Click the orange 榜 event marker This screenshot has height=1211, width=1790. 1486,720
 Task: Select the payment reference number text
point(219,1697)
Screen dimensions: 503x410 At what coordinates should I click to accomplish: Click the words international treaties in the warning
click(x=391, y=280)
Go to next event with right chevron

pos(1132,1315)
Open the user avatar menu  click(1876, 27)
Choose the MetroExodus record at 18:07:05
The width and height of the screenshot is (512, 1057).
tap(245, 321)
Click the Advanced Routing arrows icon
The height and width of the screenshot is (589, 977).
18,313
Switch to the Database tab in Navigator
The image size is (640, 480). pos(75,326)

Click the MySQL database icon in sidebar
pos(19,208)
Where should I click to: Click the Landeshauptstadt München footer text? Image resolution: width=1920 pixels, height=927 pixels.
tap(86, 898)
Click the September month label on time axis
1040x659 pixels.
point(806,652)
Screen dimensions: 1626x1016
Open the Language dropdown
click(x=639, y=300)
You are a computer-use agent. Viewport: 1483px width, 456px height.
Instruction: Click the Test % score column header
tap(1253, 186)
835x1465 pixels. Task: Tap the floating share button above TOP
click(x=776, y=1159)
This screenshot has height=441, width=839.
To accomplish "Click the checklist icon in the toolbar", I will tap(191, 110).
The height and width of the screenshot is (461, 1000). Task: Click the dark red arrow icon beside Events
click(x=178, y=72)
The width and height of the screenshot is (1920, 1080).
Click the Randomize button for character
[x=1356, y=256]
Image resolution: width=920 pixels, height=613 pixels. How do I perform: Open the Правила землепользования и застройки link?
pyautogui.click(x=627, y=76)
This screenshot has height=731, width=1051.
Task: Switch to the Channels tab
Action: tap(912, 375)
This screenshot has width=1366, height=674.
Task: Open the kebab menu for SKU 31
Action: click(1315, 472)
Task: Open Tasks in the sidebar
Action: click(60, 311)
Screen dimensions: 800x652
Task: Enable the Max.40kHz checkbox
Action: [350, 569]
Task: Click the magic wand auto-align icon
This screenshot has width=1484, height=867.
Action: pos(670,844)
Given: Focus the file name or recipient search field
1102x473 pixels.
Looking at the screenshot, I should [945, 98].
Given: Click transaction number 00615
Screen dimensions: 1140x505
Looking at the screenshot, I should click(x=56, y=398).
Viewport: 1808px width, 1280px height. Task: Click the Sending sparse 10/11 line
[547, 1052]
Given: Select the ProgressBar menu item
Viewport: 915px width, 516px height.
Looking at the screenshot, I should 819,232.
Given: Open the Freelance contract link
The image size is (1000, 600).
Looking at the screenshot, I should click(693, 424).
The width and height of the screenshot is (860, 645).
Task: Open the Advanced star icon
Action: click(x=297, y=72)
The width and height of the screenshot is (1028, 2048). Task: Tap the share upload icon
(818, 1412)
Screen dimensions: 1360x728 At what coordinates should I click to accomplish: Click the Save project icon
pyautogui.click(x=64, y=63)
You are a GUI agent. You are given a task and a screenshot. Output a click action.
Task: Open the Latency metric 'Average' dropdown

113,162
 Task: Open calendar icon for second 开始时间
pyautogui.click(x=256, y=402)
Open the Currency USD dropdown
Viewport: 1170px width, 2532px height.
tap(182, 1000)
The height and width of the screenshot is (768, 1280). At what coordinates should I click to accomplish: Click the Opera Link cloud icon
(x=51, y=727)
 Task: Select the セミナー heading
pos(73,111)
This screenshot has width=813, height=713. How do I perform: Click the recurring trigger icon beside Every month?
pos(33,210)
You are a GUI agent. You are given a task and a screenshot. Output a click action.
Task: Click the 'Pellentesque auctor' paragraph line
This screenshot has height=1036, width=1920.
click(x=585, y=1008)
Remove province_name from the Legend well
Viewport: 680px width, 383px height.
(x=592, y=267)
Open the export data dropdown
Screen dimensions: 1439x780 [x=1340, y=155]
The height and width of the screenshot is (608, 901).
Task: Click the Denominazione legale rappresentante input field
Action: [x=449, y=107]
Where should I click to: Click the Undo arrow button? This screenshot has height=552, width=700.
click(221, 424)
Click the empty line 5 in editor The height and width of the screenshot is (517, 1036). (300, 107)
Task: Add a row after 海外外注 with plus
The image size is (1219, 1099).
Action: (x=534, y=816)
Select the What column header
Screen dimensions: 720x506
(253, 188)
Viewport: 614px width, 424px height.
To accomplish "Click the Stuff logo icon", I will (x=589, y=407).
——
**Instructions for the task**
Please state how many lines in the records contain the word "will", and give only that number.

**Exercise result**
2